Have a look at What it takes to show Sinners in IMAX 70mm for a look into the projection room handling one of these behemoths.
Simply put, a 15/70mm projector isn't just another mechanical assembly you can spin up on a modern production line in a factory somewhere. It's a bespoke engineering solution to a bespoke physical problem, and that solution was designed for, and built in, a manufacturing era that ended decades ago.
Gelfond's "50 years" claim is not exaggerated. IMAX's dedicated 15/70mm film projectors, the GT and later dual-system models, stopped being manufactured as new equipment as the company shifted its investment toward digital and laser projection for the vast majority of its screens.
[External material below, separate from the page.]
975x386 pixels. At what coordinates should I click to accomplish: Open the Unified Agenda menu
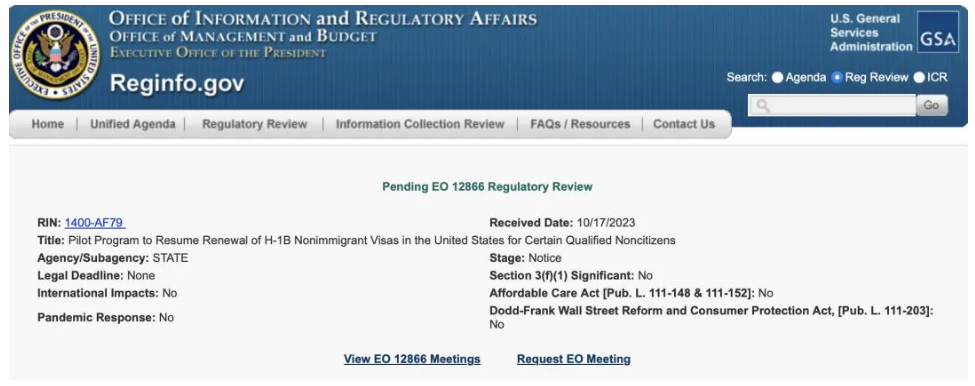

Digital IMAX is cheaper to install, cheaper to run, and scales easily to thousands of screens rather than a few dozen.
Building a new production line for a projector format used by a handful of releases a decade, when almost every other IMAX screening runs on far cheaper digital hardware, is a hard sell to any board.
An expanded network
Nolan’s Oppenheimer pushed the network to 30 fully outfitted 15/70mm venues. Following that title's success, for The Odyssey IMAX said it spent more than a year tracking down decommissioned and abandoned projectors. It then rebuilt and redistributed parts to bring the network up to 41, a net gain of 11 (it would have been 42, but one unit was lost during the process).
Could IMAX realistically build new 15/70mm projectors? Sure, but does it release enough films in the format to justify the investment? Doubtful. One of the things that drove The Odyssey ticket sales to such heights is precisely the rarity of such movies. They are events that roll along every few years. Release of those every season and interest would soon start to wane, no matter how stellar the reviews of the movie in question.
If you want to see The Odyssey in the format that Nolan and DoP Hoyte van Hoytema envisaged and shot it in, there are currently 41 places on Earth to see it that way. Adding those 11 projectors since Oppenheimer debuted in 2023 sounds like it was a Homeric epic in itself, and the company isn't promising a 42nd anytime soon.